** What is being asked **
Restate word for word the opening line of the data below and every line after it until the line with "The height and width of the screenshot is (628, 1200).", that line too, but not the pictures.

** Recorded information **
_ _ _ _ _

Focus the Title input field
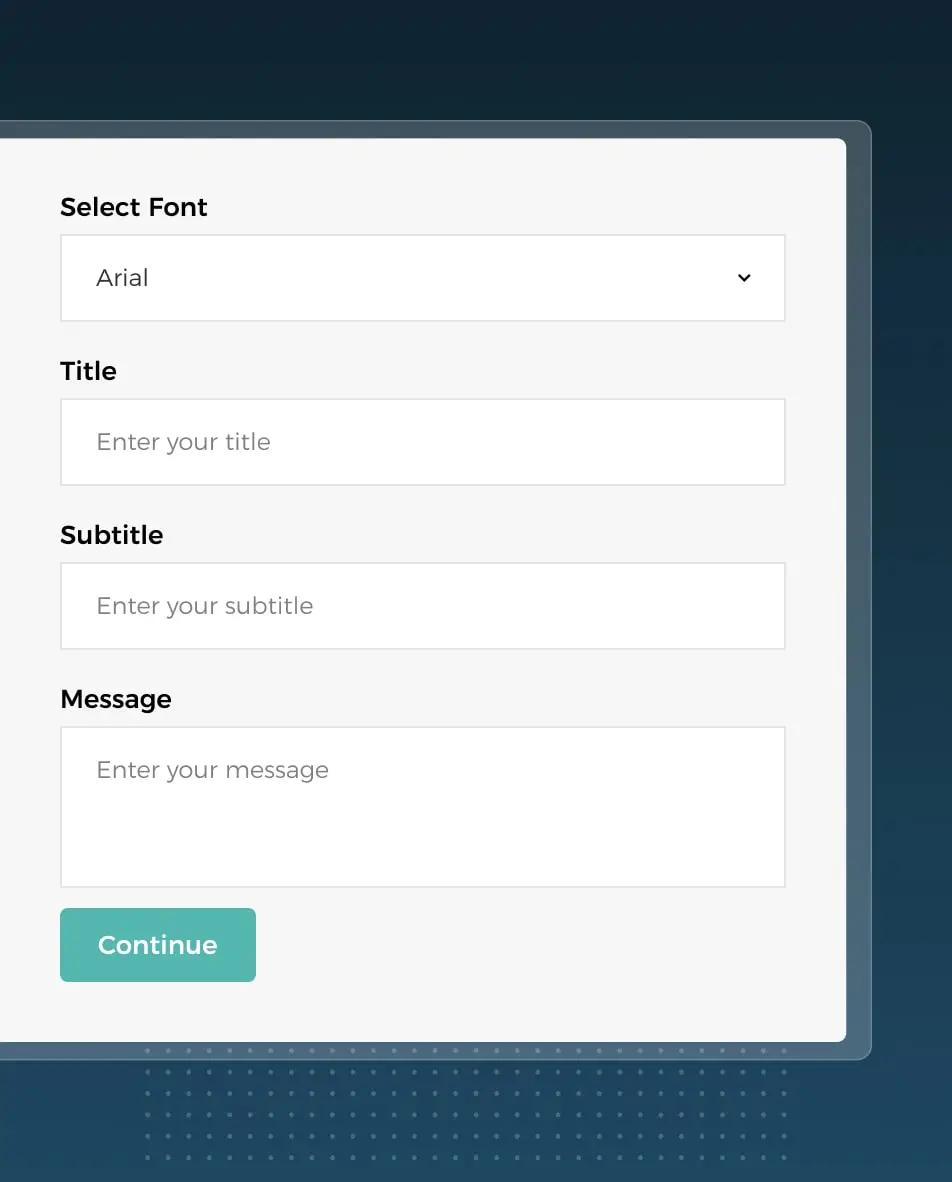Screen dimensions: 952x1182 (422, 442)
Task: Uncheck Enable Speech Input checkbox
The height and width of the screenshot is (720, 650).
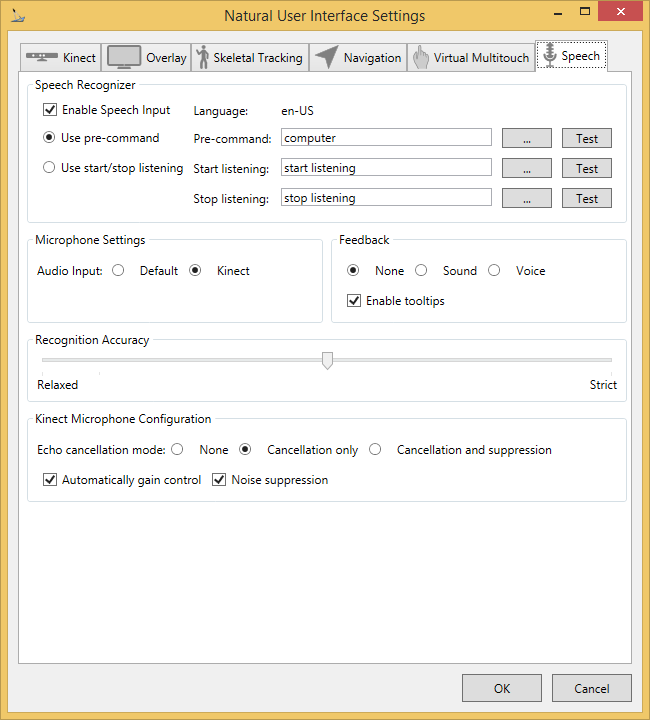Action: (50, 110)
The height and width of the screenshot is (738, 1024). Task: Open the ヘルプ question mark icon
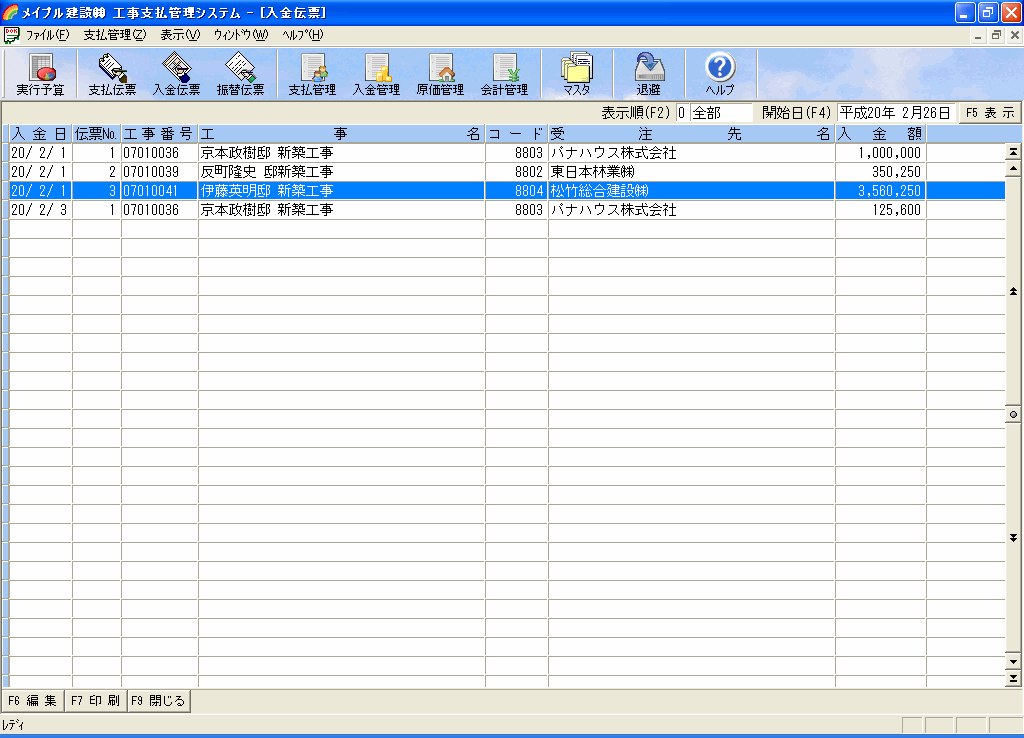[720, 74]
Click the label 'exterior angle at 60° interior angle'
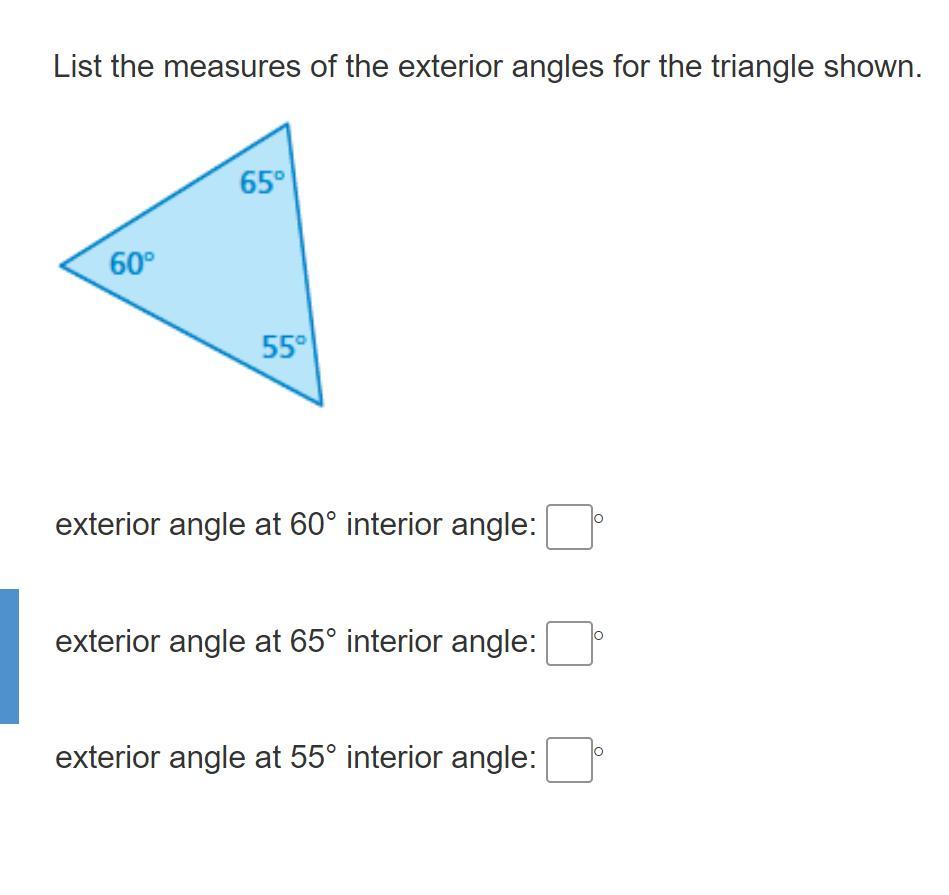949x895 pixels. [295, 524]
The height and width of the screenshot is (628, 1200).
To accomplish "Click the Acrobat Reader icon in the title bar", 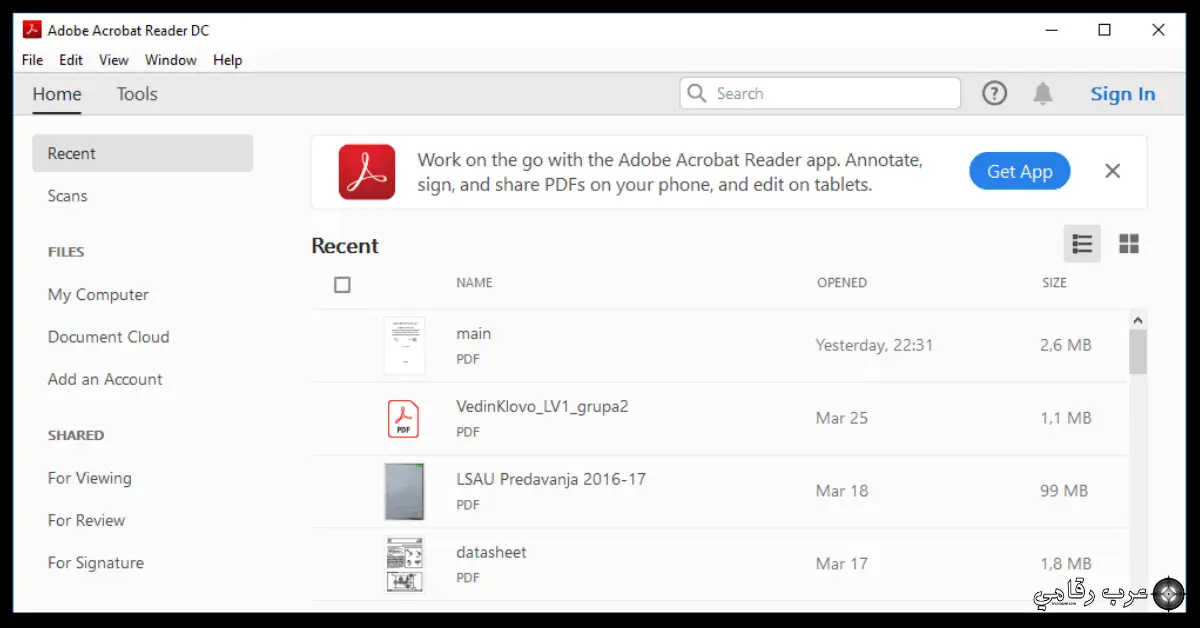I will point(31,29).
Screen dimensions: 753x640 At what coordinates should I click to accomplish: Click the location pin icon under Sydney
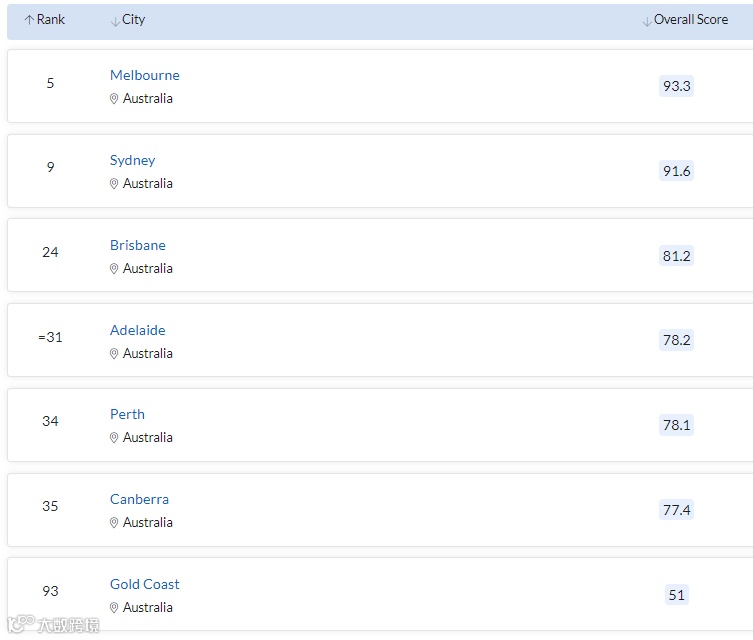pyautogui.click(x=114, y=184)
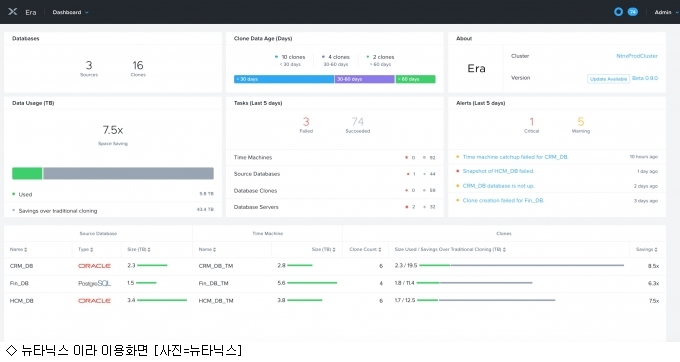Open the 74 notifications badge
The image size is (680, 362).
click(x=633, y=12)
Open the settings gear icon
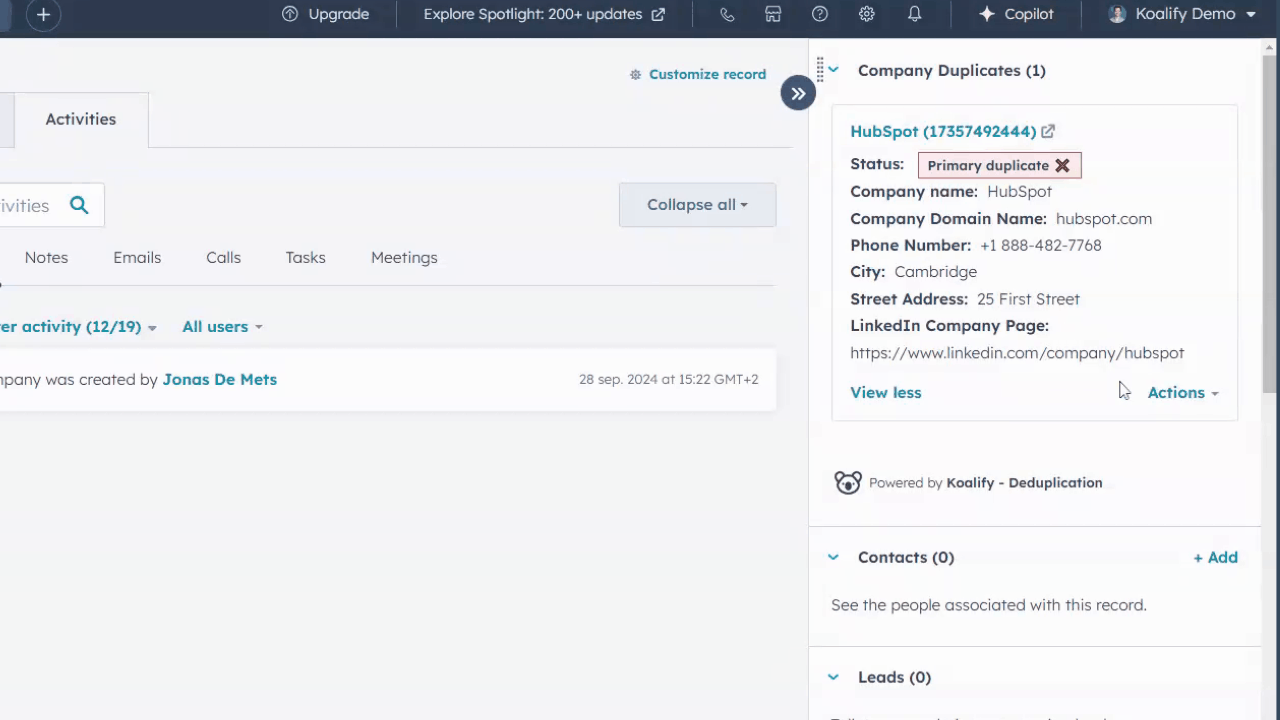 [x=867, y=14]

_ _ _ _ _

** Problem solution **
Focus the Title input field
Screen dimensions: 952x1182 (422, 442)
Task: Uncheck Enable Speech Input checkbox
The height and width of the screenshot is (720, 650).
Action: (50, 110)
The height and width of the screenshot is (738, 1024). Task: Open the ヘルプ question mark icon
[720, 74]
Click the label 'exterior angle at 60° interior angle'
949x895 pixels. [295, 524]
The height and width of the screenshot is (628, 1200).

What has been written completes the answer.